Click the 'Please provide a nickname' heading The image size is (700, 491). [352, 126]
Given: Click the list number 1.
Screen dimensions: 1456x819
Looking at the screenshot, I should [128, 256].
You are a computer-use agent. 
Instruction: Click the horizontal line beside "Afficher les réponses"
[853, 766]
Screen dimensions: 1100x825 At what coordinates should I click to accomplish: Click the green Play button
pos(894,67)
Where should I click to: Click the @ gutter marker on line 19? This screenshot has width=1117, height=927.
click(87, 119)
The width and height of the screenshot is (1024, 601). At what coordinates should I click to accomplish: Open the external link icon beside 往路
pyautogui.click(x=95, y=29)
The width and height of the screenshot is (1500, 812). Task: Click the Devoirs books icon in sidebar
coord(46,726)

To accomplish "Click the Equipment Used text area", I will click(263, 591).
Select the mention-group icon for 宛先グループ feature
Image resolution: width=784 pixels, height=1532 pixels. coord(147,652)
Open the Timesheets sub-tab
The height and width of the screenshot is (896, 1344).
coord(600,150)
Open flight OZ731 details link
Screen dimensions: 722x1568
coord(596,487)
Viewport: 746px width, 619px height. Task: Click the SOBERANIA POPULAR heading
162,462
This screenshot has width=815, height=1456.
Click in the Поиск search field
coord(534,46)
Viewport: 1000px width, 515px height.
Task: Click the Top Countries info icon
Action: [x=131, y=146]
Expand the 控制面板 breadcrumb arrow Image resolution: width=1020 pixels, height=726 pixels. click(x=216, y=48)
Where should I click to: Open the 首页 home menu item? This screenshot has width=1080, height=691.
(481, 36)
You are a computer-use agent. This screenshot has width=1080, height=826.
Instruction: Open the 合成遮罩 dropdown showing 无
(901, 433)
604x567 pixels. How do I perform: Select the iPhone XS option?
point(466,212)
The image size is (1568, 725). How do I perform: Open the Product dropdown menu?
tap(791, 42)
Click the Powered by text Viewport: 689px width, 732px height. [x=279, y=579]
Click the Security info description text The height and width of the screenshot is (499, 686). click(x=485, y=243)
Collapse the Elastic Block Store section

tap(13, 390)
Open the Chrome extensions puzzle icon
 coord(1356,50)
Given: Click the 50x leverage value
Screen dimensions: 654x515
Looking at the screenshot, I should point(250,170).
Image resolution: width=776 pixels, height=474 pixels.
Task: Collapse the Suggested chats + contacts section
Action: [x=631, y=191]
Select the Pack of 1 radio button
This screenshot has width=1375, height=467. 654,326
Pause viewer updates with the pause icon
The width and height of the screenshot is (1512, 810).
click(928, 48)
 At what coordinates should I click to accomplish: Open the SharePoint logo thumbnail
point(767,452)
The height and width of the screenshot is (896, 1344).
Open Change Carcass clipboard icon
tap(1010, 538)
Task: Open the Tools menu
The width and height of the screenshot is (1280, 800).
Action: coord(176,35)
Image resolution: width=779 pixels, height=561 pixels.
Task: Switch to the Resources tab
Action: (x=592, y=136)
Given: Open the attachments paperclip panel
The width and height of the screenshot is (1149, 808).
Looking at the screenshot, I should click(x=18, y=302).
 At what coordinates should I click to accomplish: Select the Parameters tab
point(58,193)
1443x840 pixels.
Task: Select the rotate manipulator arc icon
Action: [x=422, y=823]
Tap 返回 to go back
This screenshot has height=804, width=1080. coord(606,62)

□ □ □ □ □ □ □

- Your goal -
Return each of the rows above verbatim, changing no character.

- Correct answer -
Click the 'Please provide a nickname' heading The image size is (700, 491). [352, 126]
Given: Click the list number 1.
Screen dimensions: 1456x819
Looking at the screenshot, I should [128, 256].
You are a computer-use agent. 
Instruction: Click the horizontal line beside "Afficher les réponses"
[853, 766]
Screen dimensions: 1100x825 At what coordinates should I click to accomplish: Click the green Play button
pos(894,67)
Where should I click to: Click the @ gutter marker on line 19? This screenshot has width=1117, height=927.
click(87, 119)
The width and height of the screenshot is (1024, 601). At what coordinates should I click to accomplish: Open the external link icon beside 往路
pyautogui.click(x=95, y=29)
The width and height of the screenshot is (1500, 812). Task: Click the Devoirs books icon in sidebar
coord(46,726)

To accomplish "Click the Equipment Used text area", I will click(263, 591).
Select the mention-group icon for 宛先グループ feature
Image resolution: width=784 pixels, height=1532 pixels. coord(147,652)
Open the Timesheets sub-tab
The height and width of the screenshot is (896, 1344).
coord(600,150)
Open flight OZ731 details link
Screen dimensions: 722x1568
coord(596,487)
Viewport: 746px width, 619px height. Task: Click the SOBERANIA POPULAR heading
162,462
This screenshot has width=815, height=1456.
Click in the Поиск search field
coord(534,46)
Viewport: 1000px width, 515px height.
Task: Click the Top Countries info icon
Action: [x=131, y=146]
Expand the 控制面板 breadcrumb arrow Image resolution: width=1020 pixels, height=726 pixels. click(x=216, y=48)
Where should I click to: Open the 首页 home menu item? This screenshot has width=1080, height=691.
(481, 36)
You are a computer-use agent. This screenshot has width=1080, height=826.
Instruction: Open the 合成遮罩 dropdown showing 无
(901, 433)
604x567 pixels. How do I perform: Select the iPhone XS option?
point(466,212)
The image size is (1568, 725). How do I perform: Open the Product dropdown menu?
tap(791, 42)
Click the Powered by text Viewport: 689px width, 732px height. [x=279, y=579]
Click the Security info description text The height and width of the screenshot is (499, 686). click(x=485, y=243)
Collapse the Elastic Block Store section

tap(13, 390)
Open the Chrome extensions puzzle icon
 coord(1356,50)
Given: Click the 50x leverage value
Screen dimensions: 654x515
Looking at the screenshot, I should point(250,170).
Image resolution: width=776 pixels, height=474 pixels.
Task: Collapse the Suggested chats + contacts section
Action: [x=631, y=191]
Select the Pack of 1 radio button
This screenshot has width=1375, height=467. 654,326
Pause viewer updates with the pause icon
The width and height of the screenshot is (1512, 810).
click(928, 48)
 At what coordinates should I click to accomplish: Open the SharePoint logo thumbnail
point(767,452)
The height and width of the screenshot is (896, 1344).
Open Change Carcass clipboard icon
tap(1010, 538)
Task: Open the Tools menu
The width and height of the screenshot is (1280, 800).
Action: coord(176,35)
Image resolution: width=779 pixels, height=561 pixels.
Task: Switch to the Resources tab
Action: (x=592, y=136)
Given: Open the attachments paperclip panel
The width and height of the screenshot is (1149, 808).
Looking at the screenshot, I should click(x=18, y=302).
 At what coordinates should I click to accomplish: Select the Parameters tab
point(58,193)
1443x840 pixels.
Task: Select the rotate manipulator arc icon
Action: [x=422, y=823]
Tap 返回 to go back
This screenshot has height=804, width=1080. coord(606,62)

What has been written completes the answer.